Rembrandt van Rijn’s Protestant environment and Jewish neighbours are known to have enhanced his general interest in Old Testament scenes, but the exhilarating, almost oedipal drama dominating much of the books of Samuel—the fraught relationship between King Saul and his successor David—must have been particularly inspiring for the painter’s artistic temperament, drawn to darkness both literally and figuratively. The dramatic moments of that plot are only anticipated in the episode represented here—the very first encounter between the two men, narrated right after David’s clandestine anointing—but Rembrandt already sets the supposedly calm episode in a sombre, tense atmosphere.
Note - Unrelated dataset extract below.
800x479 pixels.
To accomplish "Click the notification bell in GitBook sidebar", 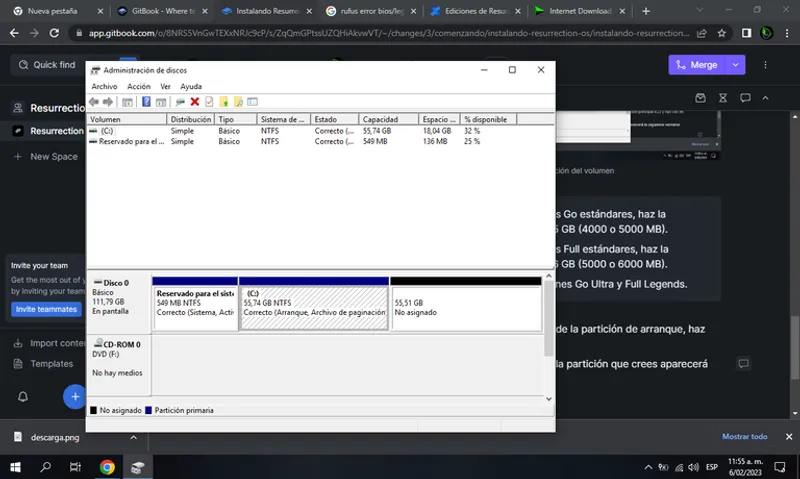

Only the two protagonists are represented, with the paradoxical combination—typical to Rembrandt—of quasi-monochrome dimness and ‘orientalist’ splendour.

David is completely dominated by the older king in terms of size, position, and lighting, but it is his excellence in music-making that saves the day. Mieke Bal (2006: 355–57) connects the psychoanalytic aspects of the narrative to an emphasis, frequent in the art of painting (and in particular in the work of seventeenth-century artists such as Caravaggio and Velázquez), on the ambitions and deficiencies of seeing. Indeed, the painting is an almost exact contemporary of Velázquez’s famously self-reflective Las Meninas (Museo del Prado, Madrid).

Rembrandt’s Saul and David is made still more complex by the dominant presence of sight’s rival sense: hearing. In a dark, visually impoverished environment, musical sounds could gain an enhanced medical and moral agency. Saul covers one of his eyes with what seems to be a curtain, becoming a cyclopean figure staring at the painting’s hypothetical spectators, whereas David’s gaze is vacant, his thoughts lost in the music he is making. While Saul is curled up as if protecting himself from the predicaments of his political life, the young musician emanates soundwaves reaching every corner of the depicted space. Saul seems conscious and wary of that invisible command and, while the Bible insists on his love for David at that moment, clearly senses how destabilizing to him such a power could become.

 

References

Bal, Mieke. 2006 [1991]. Reading Rembrandt: Beyond the Word-Image Opposition (Amsterdam: Amsterdam University Press)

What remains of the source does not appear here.